Authors: K. Lawler, ORCID ID 0000000234096755, Professor, Department of Economics, College of Business Administration, Kuwait University, Kuwait, Kuwait
Ali Al-Sayegh Farah, Graduate Student, College of Business Administration, Kuwait University, Kuwait, Kuwait
Abstract: The objective of this study is to identify whether tax reforms are viable in Kuwait in order to create more government income from sources other than oil. The study examines the relationship between the changes in tax revenues, changes in oil revenue and changes in GDP in Kuwait using time series data from 1998 to 2015. The Augmented Dickey-Fuller (ADF) is used to check for the existence of a unit root.

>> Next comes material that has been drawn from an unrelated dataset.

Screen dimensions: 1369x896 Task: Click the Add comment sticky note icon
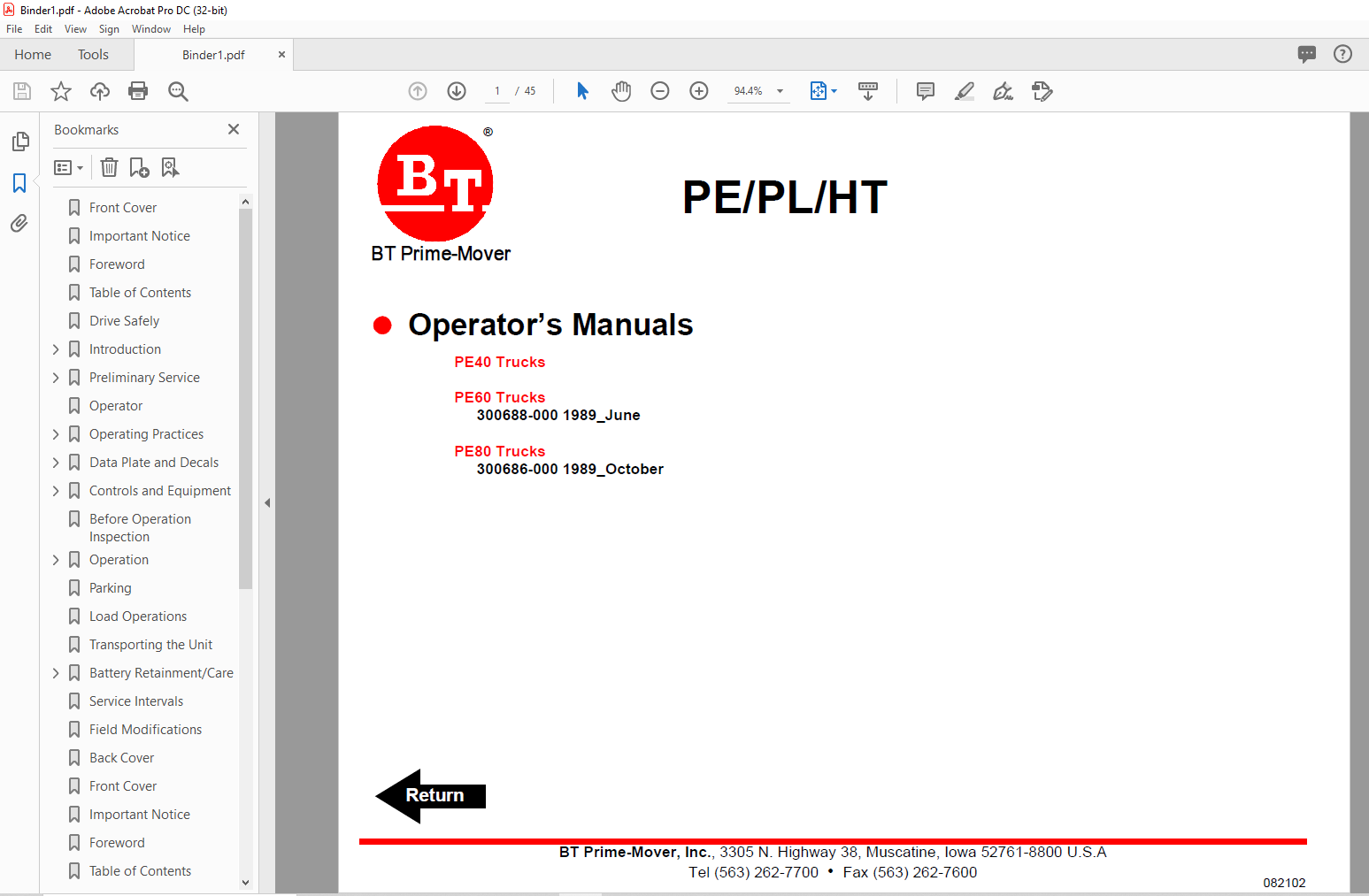(x=925, y=91)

The cointegration test is applied to test for long term relationships between variables using the General Least Square (GLS) method of estimation. The results of the tests find that the impact of changes in tax revenues on changes in the GDP of Kuwait is insignificant. Therefore, Kuwait’s government could rationally implement tax reforms to have incremental sources of income other than oil revenue. Moreover, it is argued that the government might consider implementing broad based consumption taxes and value added taxes into the tax structure Kuwait, and to invest the revenues from those taxes in productive policies, to induce long term economic growth.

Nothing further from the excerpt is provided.